Common Sense Diet for Athletes


I cringe when I hear athletes talk about loading up on carbs and protein. For the most part, the kind of carbs and protein they're talking about are just empty calories loaded with fat (and not the good kind). Choose complex carbs and lean proteins, skip heavy sauces and the baked goods (pancakes, muffins, pound cake, etc... these are sometimes food for athletes as much as they are for everyone else!), opt for whole grains instead of pasta, and forget anything that has ingredients you can't read altogether. (Think athletes in ancient times. Pure simple food!)

Staying fit as an athlete requires you to eat more than the average person in order to maintain enough energy to compete or simply get through a workout. That doesn't mean you can eat just anything. Like everyone else, your health is largely affected by what you eat. And like everyone else the cleaner your diet, the healthier your organs, including your lungs, which allow you deeper longer breathing, resulting in a more powerful workout. Additionally, different activities require different diets and feeding times.

YOGA - better to salute the sun first thing in the morning and on and empty stomach. Empty stomach?!?! Yep... don't freak out! Just think about it. Imagine backbends, forward bends and twists when you've had breakfast? These postures have everything to do with the digestive tract, which means that if you're fully loaded (even lightly), you won't be happy because any flexibility you have will be altered immensely. Eat 30 minutes to 1 hour after getting off the mat. Drink water first, not during, but after and prior to eating your first meal of the day. (if you are doing yoga in the evening, be sure not to eat for 3 hours prior). I recommend drinking tea (minus the cream and sugar) prior to getting on the mat to give you just enough of a boost to get you calm and focused.

Note: I recommend yoga for ALL athletes to help extend muscles, pre and post workout, as many sports tend to shorten muscles. Can you reach your feet? A 15 to 30 minute routine can be extremely helpful. It will also help you breathe better and more deeply and therefore improve performance.
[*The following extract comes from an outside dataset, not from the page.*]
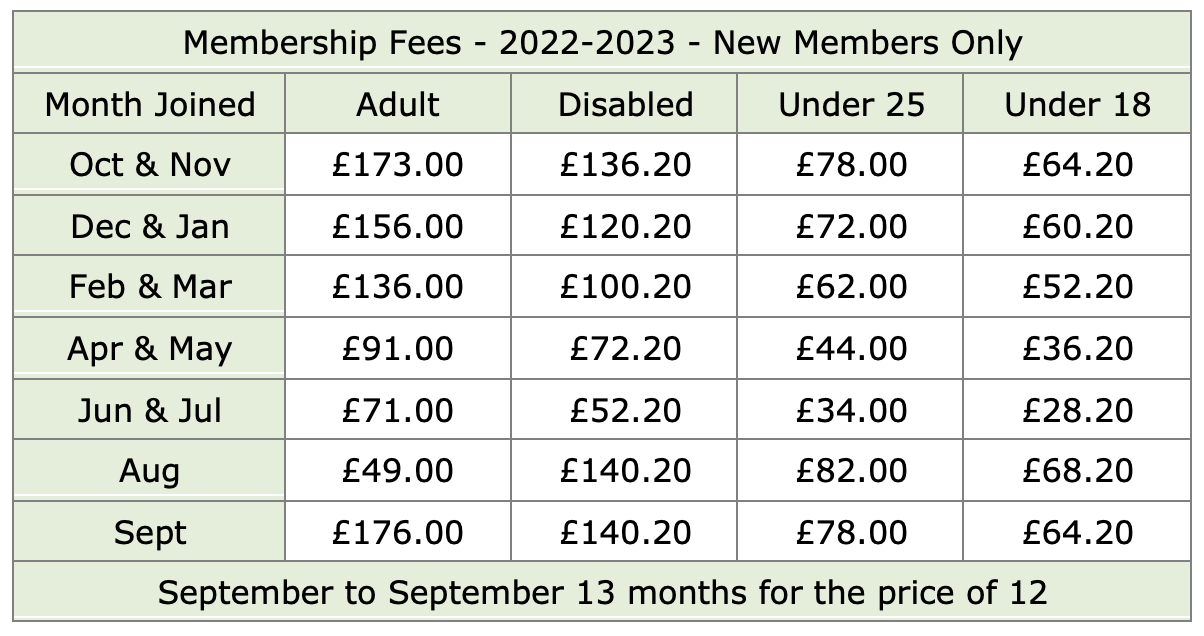This screenshot has height=636, width=1204.
Task: Click the 13 months for 12 footer note
Action: (x=602, y=592)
MARTIAL ARTS - Qi Gong or Tai Chi Chuan is best practiced first thing in the morning and on an empty stomach. I also recommend tea prior to your practice. Meanwhile, more physically intense martial arts such as Tae Kwon Do, Kung Fu, Aikido, and other world martial arts requiring flipping, kicking, and hitting—in general exerting a different kind and more intense energy—would require a light bite, perhaps an apple or banana prior to getting on the mat. However, these also require flexibility, and anytime you are dealing with flexibility, the digestive tract is involved and unobstructed room is definitely needed to breathe deeply and more effectively so you can move more swiftly. Drink water after practice and before eating 30 minutes to 1 hour after practice.

CYCLING | SPINNING | RUNNING | ROWING | CARDIO WORKOUT | WEIGHT LIFTING - depending on how long your workout is, and how intense it is, whether you are competing or not, eating is essential to getting through it. BUT, don't start loading up on simple carbs and fat, sugar and salt, in general. These types of foods will not only sit heavily in your belly, slowing you down before you get started, but defeat the purpose of staying fit. Instead of pancakes, croissants, or any sugar-loaded, fat-loaded baked goods or breakfast meats, go for the following (good for all athletes or anyone):

1) daily oatmeal (high in fiber)

2) daily fresh fruit including bananas (complex carbs)

3) daily fresh vegetables (all kinds including root vegetables including beets, sweet potatoes, yams, carrots, etc...— high in fiber)

3) daily eggs — poached best, the yolk being that much more nutritious when raw then when cooked, but eggs any style will do

4) multigrain bread (if you can make your own or buy from a bakery, even better; avoid those brands that include preservatives)

5) daily avocado — 22 nutrients and loaded with protein and good fat; it's a no brainer

6) daily tea — for sustained energy (without dairy and sweetener), instead of coffee (quick up and down).

7) homemade power/protein bars - If you can't make your own power bars, skip them altogether, and opt for pitted dates instead.

8) Water — drink lots of it, adding a pinch of salt (necessary for maintaining your balance and avoiding blackouts when exerting so much energy)

9) raw pure coconut water — electrolytes and 4x more potassium than bananas

Remember this formula: 1/3 food, 1/3 water, 1/3 air... meaning eat until satisfied not full. You need breathing room for your digestive system to work efficiently.

POST WORKOUT

Maintain a healthy diet free of packaged/processed foods. Fresh is best, load up on vegetables and fruit, lean meats, wild caught seafood, whole grains and complex carbs.

Following these basic guidelines will increase your metabolism, help you maintain a healthy weight, and improve your overall health and therefore performance because you will have that much more CLEAN sustained energy to carry you through your goal.